WORK TO COMPLETE:
**a)** In the passage on agriculture and our attitudes to work, when did humans begin to embrace agriculture?
**b)** Carry on the passage about agriculture and our attitudes to work, starting after its final sentence.

TEXT EXCERPT:
If our preoccupation with scarcity and hard work is not part of human nature, but a cultural artefact, then where did it originate? There is now good empirical evidence to show that our embrace of agriculture, beginning a little over 10,000 years ago, was the genitor of not just our belief in the virtues of hard work but, alongside it, the basic assumptions about human nature that underwrite the problem of scarcity and, in turn, the institutions, structures and norms that shape our economic — and social — lives today. It is no coincidence that our concepts of growth, interest and debt as well as much of our economic vocabulary—including words such as ‘fee’, ‘capital’ and ‘pecuniary’—have their roots in the soils of the first great agricultural civilizations.
Farming was much more productive than foraging, but it placed an unprecedented premium on human labor. Rapidly growing agricultural populations tended to always revert quickly to the maximum carrying capacity of their land and so constantly lived a drought, blight, flood or infestation away from famine and disaster. And no matter how favorable the elements, farmers were subject to an unrelenting annual cycle that ensured that most of the efforts only ever yielded rewards in the future.
More than this, as any farmer will tell you, the fates will punish those who put off an urgent job like mending a fence or sowing a field in a timely fashion and reward those who go the extra mile to make contingencies for the unexpected. Were Russell still alive today, he would probably be happy to learn that there is good evidence that our attitudes to work are a cultural byproduct of the miseries endured in early agricultural societies. Such a recognition would not only make his Utopia eminently more realizable, but also give teeth to the view that automation would spell the end to scarcity and the demise of orthodox economics—along with the social institutions, structures and norms that coalesced around it. But he might equally be discouraged about our intransigence over changing our behavior, even when confronted with the costs associated with endless growth.

MATERIAL SHOWN:

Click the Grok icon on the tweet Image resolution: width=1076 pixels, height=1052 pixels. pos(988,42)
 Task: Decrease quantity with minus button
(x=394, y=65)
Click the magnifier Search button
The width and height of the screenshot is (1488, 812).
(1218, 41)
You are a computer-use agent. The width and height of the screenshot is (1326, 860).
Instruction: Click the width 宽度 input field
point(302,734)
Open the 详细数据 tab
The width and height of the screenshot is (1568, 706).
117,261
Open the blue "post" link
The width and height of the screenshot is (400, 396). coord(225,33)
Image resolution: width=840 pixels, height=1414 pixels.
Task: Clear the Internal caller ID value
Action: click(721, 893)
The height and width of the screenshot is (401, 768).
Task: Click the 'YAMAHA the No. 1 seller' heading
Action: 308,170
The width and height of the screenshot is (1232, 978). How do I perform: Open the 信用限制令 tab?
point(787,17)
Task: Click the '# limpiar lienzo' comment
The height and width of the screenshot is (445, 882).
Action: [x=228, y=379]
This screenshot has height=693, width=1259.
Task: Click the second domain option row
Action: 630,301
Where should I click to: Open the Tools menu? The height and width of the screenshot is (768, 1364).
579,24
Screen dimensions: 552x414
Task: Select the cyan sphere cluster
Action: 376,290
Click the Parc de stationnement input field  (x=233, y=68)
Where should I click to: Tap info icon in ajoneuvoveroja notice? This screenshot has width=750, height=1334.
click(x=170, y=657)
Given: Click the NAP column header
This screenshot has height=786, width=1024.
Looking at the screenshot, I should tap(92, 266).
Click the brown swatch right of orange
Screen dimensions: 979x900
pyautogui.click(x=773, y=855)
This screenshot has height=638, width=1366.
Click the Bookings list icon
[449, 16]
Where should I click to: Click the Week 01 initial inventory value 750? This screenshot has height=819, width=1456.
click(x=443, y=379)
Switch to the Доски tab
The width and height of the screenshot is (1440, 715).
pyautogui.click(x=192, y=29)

SOLVED PROBLEMS:
**a)** A little over 10,000 years ago.

**b)**
Yet there are many good reasons to revisit our working culture, not the least of which being that for most people work brings few rewards beyond a pay slip. As the pollster Gallup showed in its momentous survey of working life in 155 countries published in 2017, only one in 10 western Europeans described themselves as engaged by their jobs. This is perhaps unsurprising. After all, in another survey conducted by YouGov in 2015, 37 per cent of working British adults said their jobs were not making any meaningful contribution to the world.
Even putting these facts aside, there is a far more urgent reason to transform our approach to work. Bearing in mind that at its most fundamental, work is an energy transaction, and that there is an absolute correspondence between how much work we collectively do and our energy footprint, there are good grounds to argue that working less—and consuming less—will not just be good for our souls but may also be essential to ensuring the sustainability of our habitat.
The economic trauma induced by the pandemic has provided us with an opportunity to reimagine our relationship with work and to re-evaluate what jobs we consider really important.
Few now would be willing to stick their necks out to argue in favor of an economy that incentivizes our best and brightest to aspire to be derivatives traders rather than epidemiologists or nurses, and once-fringe ideas such as the provision of universal basic income or the formalization of a four-day week have flourished.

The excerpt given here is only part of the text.